■ WHAT IS NEEDED: Reproduce the lines below verbatim, starting at the line that contains "The height and" and stopping after the line that contains "coord(196,64)". Omit the pictures.

■ ENTRIES PROVIDED:
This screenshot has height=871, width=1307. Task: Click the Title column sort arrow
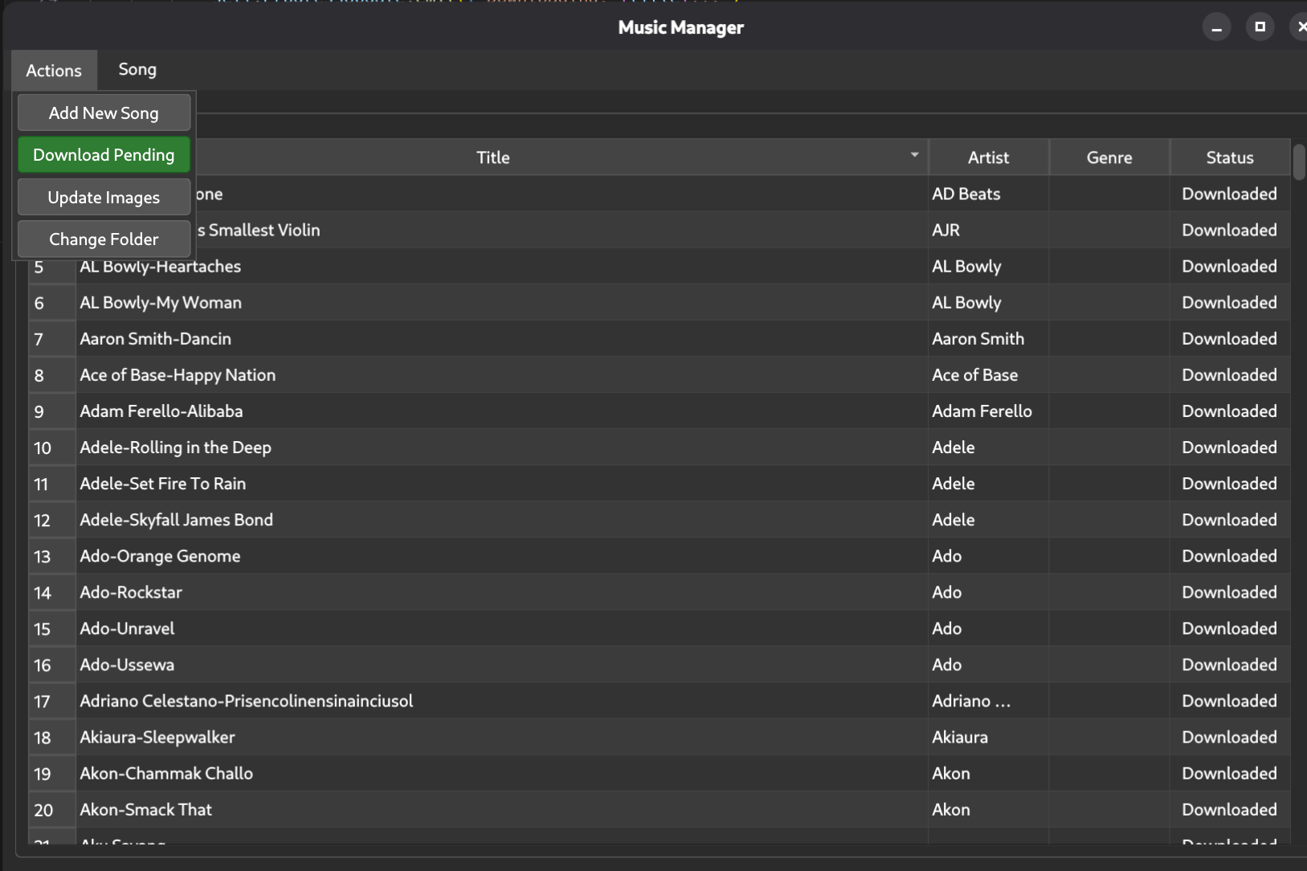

==

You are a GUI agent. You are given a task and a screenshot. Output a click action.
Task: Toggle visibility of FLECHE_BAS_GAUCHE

---

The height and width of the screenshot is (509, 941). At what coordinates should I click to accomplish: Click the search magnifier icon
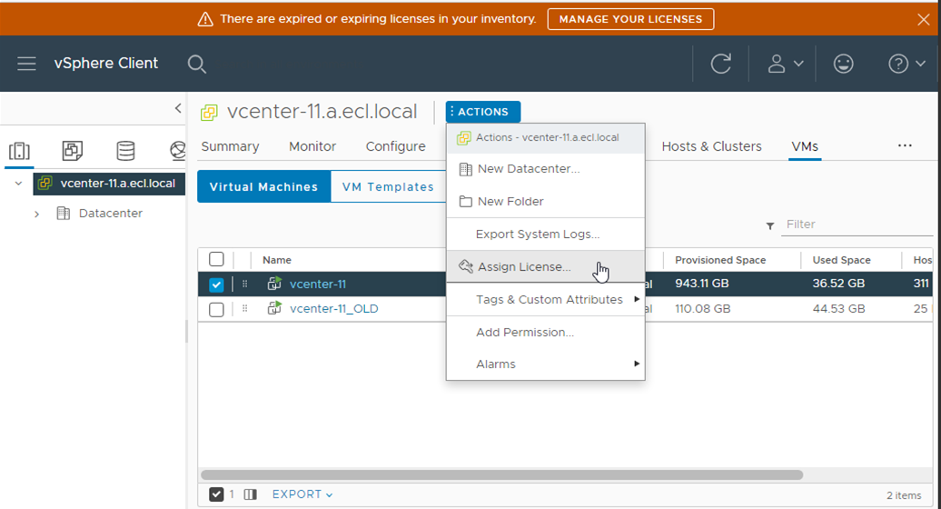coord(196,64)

■ EXPECTED OUTPUT:
The height and width of the screenshot is (509, 941). At what coordinates should I click to accomplish: Click the search magnifier icon
coord(196,64)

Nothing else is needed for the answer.